Some examples of IoC containers that support this:

  • Autofac - with Autofac Mvc Support

    • You can see the last line of the sample is:

       DependencyResolver.SetResolver(new AutofacDependencyResolver(container)); 
    • After that line, any MvC component that depends on IDependencyResolver will automatically get the AutofacDependencyResolver which wraps calls to the Autofac container

  • StructureMap - StructureMap.Mvc

Here is a comparison of a large number of c# IoC containers that may help you select the one that's right for you.

[Actual Implementation Concerns - aka My Opinion about Why this is NOT a good idea]

Your practice in your past projects of only using the IoC in the Mvc application is more correct, in my opinion, so the below concepts may already be familiar to you, but as you are considering referencing the IoC from the domain, I thought it worth exploring.

First question - Why?

While that answer provides a way to do what you're asking, based on that diagram, I confess it's not clear to me what the purpose is of depending on the IoC resolver from the domain layer, and why you would need to do that.

If you find yourself doing that, you may be accidentally using the Service Location Anti-Pattern

As outlined in that blog, there is no need to depend on the IoC resolver (or locator) - simply depend on the service you need, and let the IoC inject the appropriate implementation.

Part of the problem in understanding the intent is the diagram itself - it often happens that people draw diagrams by dropping on some boxes and connecting them up - without ever being clear about what the lines mean. Are they chains of dependency? Are they sequence of execution? What does it mean to have a line from the domain model box to the actual label of the infrastructure layer??? Is it depending on nothing? Or illustrative of a possible dependency that is not articulated here?

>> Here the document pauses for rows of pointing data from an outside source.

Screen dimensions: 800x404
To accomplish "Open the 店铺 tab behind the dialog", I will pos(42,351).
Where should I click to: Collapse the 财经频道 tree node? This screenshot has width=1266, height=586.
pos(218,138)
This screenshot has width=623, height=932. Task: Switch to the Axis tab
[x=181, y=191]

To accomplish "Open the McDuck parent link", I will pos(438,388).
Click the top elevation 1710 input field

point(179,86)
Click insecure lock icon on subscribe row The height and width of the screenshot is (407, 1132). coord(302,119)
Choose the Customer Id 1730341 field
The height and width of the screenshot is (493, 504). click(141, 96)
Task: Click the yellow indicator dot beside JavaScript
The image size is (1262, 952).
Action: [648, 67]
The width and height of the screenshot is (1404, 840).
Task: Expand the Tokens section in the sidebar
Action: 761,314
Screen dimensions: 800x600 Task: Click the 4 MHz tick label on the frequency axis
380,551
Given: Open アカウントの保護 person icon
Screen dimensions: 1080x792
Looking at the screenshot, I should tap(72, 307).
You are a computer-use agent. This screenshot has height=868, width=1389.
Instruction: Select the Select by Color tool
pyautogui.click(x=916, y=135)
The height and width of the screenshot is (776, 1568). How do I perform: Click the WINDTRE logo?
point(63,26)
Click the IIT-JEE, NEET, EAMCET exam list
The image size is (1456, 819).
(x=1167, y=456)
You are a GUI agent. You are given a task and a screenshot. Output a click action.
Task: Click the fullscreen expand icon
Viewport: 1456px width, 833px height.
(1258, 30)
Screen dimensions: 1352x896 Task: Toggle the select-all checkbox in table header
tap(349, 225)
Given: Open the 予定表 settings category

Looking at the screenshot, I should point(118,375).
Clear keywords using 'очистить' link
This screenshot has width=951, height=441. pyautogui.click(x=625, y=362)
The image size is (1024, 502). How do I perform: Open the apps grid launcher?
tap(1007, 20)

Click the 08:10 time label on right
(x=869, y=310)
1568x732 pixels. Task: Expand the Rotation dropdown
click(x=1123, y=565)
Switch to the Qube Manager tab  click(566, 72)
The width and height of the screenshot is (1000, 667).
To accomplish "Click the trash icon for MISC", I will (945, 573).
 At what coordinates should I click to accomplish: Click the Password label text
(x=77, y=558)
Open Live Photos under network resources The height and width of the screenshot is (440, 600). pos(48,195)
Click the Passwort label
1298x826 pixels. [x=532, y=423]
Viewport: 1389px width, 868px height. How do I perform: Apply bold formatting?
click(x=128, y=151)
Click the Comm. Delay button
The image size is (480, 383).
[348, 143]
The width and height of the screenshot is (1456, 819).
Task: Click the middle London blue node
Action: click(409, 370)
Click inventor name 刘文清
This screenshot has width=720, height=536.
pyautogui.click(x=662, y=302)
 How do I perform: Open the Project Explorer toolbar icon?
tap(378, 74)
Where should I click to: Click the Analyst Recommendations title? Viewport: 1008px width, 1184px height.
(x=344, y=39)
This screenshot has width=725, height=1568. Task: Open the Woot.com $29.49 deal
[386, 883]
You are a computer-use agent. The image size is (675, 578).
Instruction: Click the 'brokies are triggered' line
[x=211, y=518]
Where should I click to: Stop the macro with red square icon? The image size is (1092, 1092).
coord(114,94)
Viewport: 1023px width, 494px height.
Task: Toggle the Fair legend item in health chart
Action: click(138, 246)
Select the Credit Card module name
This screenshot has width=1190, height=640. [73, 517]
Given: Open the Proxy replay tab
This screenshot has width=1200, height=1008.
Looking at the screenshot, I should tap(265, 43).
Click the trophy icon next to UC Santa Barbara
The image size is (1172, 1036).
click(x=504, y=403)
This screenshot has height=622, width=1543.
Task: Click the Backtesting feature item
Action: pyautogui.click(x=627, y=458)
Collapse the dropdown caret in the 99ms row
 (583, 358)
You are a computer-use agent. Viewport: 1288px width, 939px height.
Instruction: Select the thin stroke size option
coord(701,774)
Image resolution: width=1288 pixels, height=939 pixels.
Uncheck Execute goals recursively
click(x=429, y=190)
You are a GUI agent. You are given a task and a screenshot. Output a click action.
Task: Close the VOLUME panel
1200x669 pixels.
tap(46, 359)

What should use the IoC resolver?

The only part of the system that should directly reference the IoC resolver is the composition root, which is effectively the entry point to the application. The first part 'wires up the object graph' - really, it registers how to resolve all possible dependencies from the interfaces that are depended on, to appropriate concrete implementations.

It then resolves the entry point object (or registers an IDependencyResolver so Mvc can resolve the entry point object, aka a controller). When the entry object is resolved, it automatically resolves all it's dependencies, in the process resolving next layer of dependencies, and so on all the way until you reach classes with no dependencies. Which is likely to be your domain layer, if you are doing DDD.

Dependency-less Domain Layer and the Onion Architecture

Since you are interested in DDD, the received wisdom is that the domain layer should not depend on anything that is not defined in the domain layer. If there is really a need to utilise the services of an infrastructure component such as a repository, use separated interfaces and put the interface in the domain layer, but the implementation in a concrete persistence layer.

The architectural pattern this lends itself to is known as the Onion Architecture also known as the Hexagonal Architecture

Using Other IoC Containers

While I don't think it's necessary to reference the IoC resolver/locator from the domain layer (or any layer, really), I do still think there is value in adopting a separate dedicated IoC container library, as outlined above.

The value is in some of the more flexible options for how to configure services, including some nifty convention based auto-configuration.

The one reason it might be worth depending on the IoC library in the domain layer is to co-locate the registration and configuration logic with the services that are being configured, which can help structure and organise your IoC dependency registrations. But just because you take a dependency on the IoC assembly to permit structuring your registrations, doesn't mean you should use the IoC resolver/locator.